The data presented here indicate that participation in a detailed survey concerning the trauma history of one's child with IDD (or a person with IDD for whom one is a care provider) does not negatively affect the respondent in terms of general emotional reaction or reactions to specific aspects of the survey. In fact, participation was positively valued. Note that we found that 79% of the focus people in this study were reported to have experienced at least one potentially traumatic event (M = 2.8 events) and that number of events was positively related to number of behavior problems. Given the lack of existing data concerning exposure of people with IDD to a range of potentially traumatic events and the possibility of related disorders such as PTSD, these findings are in themselves important. We recommend that both researchers and clinicians ask about such events and evaluate their possible relations to behavioral issues. This evaluation is important when developing behavioral support plans because typical interventions for behaviors thought to have functions such as attention or escape from demands are not likely to well address behaviors that are, instead, related to trauma (e.g., PTSD, depression, phobia). Because our findings related to the RRPQ suggest that inquiries about trauma history are valued and are not related to significant levels of distress in the parents and caregivers of people with IDD, researchers and clinicians may feel more at ease addressing this topic.
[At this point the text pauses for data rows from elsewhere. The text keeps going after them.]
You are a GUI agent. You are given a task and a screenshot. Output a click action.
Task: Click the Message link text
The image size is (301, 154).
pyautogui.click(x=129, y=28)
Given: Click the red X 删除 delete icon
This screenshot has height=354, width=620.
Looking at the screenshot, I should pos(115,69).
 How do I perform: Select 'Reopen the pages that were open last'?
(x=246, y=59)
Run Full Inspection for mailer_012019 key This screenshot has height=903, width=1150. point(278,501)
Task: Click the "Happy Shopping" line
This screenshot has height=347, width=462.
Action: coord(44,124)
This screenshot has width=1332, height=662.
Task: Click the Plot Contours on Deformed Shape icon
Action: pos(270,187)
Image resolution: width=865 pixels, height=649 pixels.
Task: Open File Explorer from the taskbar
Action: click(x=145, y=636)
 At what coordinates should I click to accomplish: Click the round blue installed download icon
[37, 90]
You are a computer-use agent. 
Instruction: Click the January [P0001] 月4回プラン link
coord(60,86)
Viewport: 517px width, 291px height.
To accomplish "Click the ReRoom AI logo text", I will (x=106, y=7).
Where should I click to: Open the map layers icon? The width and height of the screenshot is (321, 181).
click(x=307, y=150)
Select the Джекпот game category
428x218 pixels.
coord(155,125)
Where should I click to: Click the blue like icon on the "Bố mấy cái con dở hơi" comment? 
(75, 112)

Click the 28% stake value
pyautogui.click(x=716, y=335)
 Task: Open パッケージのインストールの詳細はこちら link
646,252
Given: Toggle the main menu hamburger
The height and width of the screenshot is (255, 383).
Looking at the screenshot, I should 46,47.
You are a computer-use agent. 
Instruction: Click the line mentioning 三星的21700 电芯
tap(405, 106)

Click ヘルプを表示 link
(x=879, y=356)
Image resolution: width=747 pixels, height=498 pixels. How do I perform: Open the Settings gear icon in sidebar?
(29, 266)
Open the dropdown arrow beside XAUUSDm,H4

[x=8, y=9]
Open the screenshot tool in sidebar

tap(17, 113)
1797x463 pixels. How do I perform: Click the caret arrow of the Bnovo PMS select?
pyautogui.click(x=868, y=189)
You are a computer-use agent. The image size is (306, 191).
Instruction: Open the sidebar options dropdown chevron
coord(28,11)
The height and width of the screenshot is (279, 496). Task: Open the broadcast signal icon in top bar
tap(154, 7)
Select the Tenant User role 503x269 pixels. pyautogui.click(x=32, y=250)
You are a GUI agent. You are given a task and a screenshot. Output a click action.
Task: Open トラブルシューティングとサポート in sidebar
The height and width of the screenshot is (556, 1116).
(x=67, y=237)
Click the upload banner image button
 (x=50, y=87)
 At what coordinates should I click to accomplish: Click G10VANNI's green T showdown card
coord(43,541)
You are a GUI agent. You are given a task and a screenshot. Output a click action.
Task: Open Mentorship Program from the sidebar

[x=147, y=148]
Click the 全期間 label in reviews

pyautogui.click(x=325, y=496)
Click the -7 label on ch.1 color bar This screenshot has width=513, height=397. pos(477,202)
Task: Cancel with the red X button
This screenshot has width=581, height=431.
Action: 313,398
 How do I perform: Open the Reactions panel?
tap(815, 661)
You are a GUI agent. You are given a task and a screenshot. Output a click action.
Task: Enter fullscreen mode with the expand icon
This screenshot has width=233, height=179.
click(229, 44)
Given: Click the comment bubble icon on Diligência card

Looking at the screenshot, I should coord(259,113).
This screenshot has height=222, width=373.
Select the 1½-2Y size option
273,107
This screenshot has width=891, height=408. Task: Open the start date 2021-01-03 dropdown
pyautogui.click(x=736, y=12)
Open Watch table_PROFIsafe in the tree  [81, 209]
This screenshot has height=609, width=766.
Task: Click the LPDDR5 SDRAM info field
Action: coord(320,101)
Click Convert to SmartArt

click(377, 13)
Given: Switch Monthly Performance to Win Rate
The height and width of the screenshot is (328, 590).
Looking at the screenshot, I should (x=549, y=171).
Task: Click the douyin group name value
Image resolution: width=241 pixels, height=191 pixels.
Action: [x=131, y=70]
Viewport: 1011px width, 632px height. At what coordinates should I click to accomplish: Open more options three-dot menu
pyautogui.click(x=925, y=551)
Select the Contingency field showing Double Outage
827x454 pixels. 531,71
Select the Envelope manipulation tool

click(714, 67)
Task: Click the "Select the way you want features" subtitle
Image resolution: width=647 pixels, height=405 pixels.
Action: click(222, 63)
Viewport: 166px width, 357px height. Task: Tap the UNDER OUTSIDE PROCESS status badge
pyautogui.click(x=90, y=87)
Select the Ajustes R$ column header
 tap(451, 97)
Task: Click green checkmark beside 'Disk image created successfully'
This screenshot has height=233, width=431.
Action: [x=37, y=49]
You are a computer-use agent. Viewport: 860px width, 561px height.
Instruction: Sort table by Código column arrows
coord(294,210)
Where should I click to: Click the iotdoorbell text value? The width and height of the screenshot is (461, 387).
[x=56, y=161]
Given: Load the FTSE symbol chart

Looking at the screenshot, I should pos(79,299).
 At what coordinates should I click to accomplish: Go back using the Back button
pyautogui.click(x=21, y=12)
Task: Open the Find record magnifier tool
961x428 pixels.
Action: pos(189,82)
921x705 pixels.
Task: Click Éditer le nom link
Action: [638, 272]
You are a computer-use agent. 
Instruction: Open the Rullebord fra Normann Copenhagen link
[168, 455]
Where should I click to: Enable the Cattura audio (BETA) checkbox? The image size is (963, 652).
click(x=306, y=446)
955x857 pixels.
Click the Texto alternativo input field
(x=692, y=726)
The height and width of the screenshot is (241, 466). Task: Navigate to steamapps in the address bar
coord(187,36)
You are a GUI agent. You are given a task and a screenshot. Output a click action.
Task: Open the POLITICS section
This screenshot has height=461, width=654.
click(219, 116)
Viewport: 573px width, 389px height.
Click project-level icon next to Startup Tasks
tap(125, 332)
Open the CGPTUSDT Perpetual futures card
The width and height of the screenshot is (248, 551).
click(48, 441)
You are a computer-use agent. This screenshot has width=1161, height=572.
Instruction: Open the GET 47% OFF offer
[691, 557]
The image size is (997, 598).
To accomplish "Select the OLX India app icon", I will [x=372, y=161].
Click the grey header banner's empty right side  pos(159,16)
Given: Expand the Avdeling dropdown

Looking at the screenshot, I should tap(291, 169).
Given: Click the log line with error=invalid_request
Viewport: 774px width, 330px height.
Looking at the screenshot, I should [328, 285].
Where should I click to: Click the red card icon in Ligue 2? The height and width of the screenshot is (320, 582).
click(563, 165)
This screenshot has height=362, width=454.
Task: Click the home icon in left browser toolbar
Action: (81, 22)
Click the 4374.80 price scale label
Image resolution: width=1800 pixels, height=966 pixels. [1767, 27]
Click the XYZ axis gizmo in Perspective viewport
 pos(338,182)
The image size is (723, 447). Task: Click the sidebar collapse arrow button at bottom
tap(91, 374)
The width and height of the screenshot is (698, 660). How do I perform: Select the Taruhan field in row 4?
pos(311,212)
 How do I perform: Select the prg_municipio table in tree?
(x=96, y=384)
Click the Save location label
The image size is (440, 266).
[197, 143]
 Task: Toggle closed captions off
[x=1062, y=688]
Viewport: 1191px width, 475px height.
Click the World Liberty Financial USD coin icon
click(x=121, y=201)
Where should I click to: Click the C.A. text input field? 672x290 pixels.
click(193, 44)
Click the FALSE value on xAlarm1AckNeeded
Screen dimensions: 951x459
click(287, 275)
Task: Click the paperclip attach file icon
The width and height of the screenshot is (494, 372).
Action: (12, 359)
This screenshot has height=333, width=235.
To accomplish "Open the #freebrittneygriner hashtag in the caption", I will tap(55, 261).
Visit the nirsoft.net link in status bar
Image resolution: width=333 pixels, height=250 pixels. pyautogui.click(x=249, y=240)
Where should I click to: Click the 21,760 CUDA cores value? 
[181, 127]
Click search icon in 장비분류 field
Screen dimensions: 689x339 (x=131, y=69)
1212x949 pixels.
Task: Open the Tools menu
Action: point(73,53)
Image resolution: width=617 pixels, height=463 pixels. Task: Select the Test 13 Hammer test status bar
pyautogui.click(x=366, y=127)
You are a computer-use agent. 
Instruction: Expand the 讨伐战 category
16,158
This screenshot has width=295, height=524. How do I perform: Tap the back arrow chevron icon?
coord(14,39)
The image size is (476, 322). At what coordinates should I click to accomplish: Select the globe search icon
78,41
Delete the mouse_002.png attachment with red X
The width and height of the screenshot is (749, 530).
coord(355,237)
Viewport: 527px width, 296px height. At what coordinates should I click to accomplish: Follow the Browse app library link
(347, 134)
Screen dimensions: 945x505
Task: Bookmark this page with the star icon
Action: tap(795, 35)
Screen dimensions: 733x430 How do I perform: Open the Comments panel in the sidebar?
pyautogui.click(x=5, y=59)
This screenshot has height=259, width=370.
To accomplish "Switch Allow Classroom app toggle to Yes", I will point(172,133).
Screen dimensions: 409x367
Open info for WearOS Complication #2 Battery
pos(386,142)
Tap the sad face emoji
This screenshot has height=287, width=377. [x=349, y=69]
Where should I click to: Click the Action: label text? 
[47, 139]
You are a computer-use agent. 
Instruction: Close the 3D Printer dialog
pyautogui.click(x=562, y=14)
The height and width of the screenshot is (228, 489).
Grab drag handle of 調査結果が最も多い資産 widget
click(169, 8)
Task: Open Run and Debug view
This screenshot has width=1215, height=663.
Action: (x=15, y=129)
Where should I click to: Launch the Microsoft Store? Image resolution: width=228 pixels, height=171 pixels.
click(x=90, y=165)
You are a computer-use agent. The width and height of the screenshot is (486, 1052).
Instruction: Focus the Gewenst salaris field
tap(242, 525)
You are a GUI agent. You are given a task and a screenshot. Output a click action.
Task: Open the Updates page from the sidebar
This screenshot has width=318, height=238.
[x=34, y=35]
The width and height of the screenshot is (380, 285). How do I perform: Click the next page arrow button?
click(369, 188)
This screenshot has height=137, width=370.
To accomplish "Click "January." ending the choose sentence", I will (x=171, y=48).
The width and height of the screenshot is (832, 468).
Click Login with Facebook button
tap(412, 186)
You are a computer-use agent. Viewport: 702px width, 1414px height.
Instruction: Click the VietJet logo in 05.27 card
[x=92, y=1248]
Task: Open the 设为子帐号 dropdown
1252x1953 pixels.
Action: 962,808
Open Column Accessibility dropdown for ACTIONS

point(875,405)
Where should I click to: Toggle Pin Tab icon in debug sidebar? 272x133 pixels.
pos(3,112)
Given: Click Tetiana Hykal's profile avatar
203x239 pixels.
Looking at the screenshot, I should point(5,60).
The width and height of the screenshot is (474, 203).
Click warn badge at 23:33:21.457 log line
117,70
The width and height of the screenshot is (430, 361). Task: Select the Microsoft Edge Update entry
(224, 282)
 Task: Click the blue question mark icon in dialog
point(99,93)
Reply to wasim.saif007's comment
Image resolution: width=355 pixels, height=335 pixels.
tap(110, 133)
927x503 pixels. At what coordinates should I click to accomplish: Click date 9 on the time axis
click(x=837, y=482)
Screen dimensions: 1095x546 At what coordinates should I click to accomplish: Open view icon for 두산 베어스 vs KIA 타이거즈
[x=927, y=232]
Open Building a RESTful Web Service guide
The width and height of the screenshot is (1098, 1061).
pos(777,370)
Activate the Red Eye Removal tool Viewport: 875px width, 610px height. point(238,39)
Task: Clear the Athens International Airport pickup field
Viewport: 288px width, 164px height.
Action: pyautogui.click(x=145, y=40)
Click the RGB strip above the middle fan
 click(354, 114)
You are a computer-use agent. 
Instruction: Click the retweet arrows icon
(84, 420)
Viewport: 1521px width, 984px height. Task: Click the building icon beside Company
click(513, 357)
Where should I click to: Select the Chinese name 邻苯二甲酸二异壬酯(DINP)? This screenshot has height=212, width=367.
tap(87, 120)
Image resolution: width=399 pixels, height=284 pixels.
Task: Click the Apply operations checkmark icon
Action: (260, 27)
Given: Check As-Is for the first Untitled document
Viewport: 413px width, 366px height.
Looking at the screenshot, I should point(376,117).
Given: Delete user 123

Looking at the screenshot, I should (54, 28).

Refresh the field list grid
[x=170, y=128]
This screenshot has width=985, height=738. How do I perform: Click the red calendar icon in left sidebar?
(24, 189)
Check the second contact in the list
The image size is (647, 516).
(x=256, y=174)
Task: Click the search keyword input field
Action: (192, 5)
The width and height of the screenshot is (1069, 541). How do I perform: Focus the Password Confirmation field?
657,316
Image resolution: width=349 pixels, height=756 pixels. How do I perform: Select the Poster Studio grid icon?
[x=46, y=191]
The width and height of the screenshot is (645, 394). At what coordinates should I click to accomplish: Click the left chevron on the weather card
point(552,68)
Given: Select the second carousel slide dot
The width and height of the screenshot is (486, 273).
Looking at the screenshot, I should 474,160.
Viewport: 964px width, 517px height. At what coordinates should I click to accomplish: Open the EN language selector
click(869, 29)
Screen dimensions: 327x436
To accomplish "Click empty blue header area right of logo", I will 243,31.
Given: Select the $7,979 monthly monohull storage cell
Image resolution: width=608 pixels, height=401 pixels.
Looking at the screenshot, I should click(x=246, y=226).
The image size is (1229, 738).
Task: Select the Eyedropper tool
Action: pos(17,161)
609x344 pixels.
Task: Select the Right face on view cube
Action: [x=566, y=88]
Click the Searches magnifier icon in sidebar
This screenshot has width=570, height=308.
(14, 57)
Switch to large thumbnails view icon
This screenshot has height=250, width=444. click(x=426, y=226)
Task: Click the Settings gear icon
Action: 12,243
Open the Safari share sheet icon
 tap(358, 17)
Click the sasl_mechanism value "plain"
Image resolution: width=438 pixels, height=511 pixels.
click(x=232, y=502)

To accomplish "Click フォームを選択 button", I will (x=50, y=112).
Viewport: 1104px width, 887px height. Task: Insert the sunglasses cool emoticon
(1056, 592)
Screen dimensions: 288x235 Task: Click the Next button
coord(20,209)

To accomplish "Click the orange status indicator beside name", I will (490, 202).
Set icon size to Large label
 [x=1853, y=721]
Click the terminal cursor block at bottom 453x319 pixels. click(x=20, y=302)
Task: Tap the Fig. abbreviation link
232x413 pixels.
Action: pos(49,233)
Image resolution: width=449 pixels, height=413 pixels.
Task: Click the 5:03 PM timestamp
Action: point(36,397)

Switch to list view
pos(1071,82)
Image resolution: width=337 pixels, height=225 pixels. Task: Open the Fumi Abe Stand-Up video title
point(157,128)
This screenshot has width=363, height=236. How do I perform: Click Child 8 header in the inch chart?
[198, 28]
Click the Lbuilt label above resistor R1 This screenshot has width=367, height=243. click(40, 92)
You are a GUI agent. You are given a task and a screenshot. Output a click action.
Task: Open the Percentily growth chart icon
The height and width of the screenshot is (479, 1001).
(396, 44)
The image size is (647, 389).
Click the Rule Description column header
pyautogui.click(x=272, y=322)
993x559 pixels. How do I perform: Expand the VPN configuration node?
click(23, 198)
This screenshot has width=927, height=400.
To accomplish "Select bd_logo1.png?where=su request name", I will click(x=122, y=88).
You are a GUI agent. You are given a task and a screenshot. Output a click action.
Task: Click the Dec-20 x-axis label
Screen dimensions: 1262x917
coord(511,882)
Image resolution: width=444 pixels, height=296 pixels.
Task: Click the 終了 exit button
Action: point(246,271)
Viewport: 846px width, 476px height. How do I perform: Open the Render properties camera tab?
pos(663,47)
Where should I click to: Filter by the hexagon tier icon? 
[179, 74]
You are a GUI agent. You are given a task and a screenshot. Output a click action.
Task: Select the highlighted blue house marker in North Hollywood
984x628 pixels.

Regardless of the lack of documented negative impact, we recommend, as have others, that measures of reaction to research participation be included in all research, not just that related to trauma or potentially deleterious factors. Ongoing research has suggested that the number of questions needed to evaluate impact can be significantly reduced, thus making such evaluation more efficient and making it difficult to argue against its inclusion (Scotti et al., 2008).
This research was supported by funding from the West Virginia Department of Health and Human Resources, Bureau for Behavioral Health and Health Facilities, which is gratefully acknowledged. We are particularly indebted to Faith Stuart for assistance with funding and Frank Kirkland for assistance with the process of mailing the surveys. Portions of this research were presented at the Conference on Innovations in Trauma Research Methods (2007) and the International Society for Traumatic Stress Studies (2007). We thank Ashley Cavender, Amy Morford, Steven Burkhart, Jessi Kalvitis, Susie Nicholson, and other members of the Traumatic Stress Research Group for assistance with various aspects of this project.
Editor-in-Charge: Philip Ferguson
Joseph R. Scotti (e-mail: Joseph.Scotti@mail.wvu.edu), Traumatic Stress Research Group, Department of Psychology, Box 6040, West Virginia University, Morgantown, WV 26506-6040, USA; Sarah B. Stevens, Vanessa M. Jacoby, Magdalene R. Bracken, Rachel Freed, and Elizabeth Schmidt, West Virginia University.